SYRACUSE, N.Y. — When you first meet Sally Roesch Wagner, you wouldn't expect that she’s been arrested multiple times for civil protests or has an FBI file from her activism work in the 1960s.
“I had bleach-blonde hair, lots of makeup,” said Wagner. “I was wearing heels and a knit suit and had 'suburban’ written all over me, ‘suburban housewife.’”
Wagner came from a conservative, religious family in South Dakota, eventually moving to Sacramento, California, with her ex-husband. But when watching the events of the 1960s unfold on national television, she decided to take action, ultimately changing her entire life.
“The news was constantly the Vietnam War, it was being covered really regularly,” Wagner. said in a recent interview “And it was, I remember a picture of a North Vietnamese mother holding her baby. And the baby as I remembered had been napalmed.”

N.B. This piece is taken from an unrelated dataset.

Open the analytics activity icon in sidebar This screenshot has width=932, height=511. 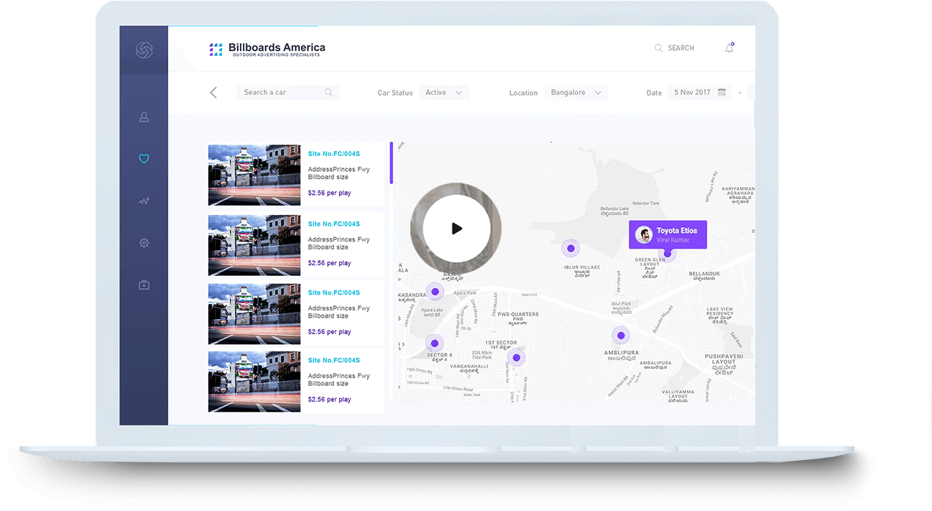(144, 201)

Watching this scene made her think of her young children, completely fine and safe, sleeping upstairs.
“I can’t not do something,” said Wagner. “And I got involved in ‘Another Mother for Peace’. And that lead one thing, to another, to another.”
Sally’s involvement with the anti-war movement led to her involvement with the women’s movement, and her passion for Matilda Joslyn Gage, a suffragist from Cicero.
Her passion for Gage brought Wagner to Syracuse in the 1990s, and she then began teaching at Syracuse University. She’s lived in the Westcott neighborhood ever since, due to its activism community.
Over the years, Sally has been the recipient of many awards due to her work with activism and the Women’s Movement.
Karen Mihalyi is a neighbor of Sally’s and an activist in the Syracuse area since the 1960s.
“We’re a part of a major shift, a major transformation,” said Mihalyi. “And we saw ourselves as really being like really changing the world.”
At 82 years old, Wagner continues to work toward justice, equality and a better world for everyone.
“I fell in love with a dead woman, a suffragist,” Wagner said of Gage. “A woman who in her major work, her final words are ‘we’re in the midst of a revolution, such as the world has never seen. We will overthrow every existing institution, the result will be a regenerated world.’ She wrote this in 1893.”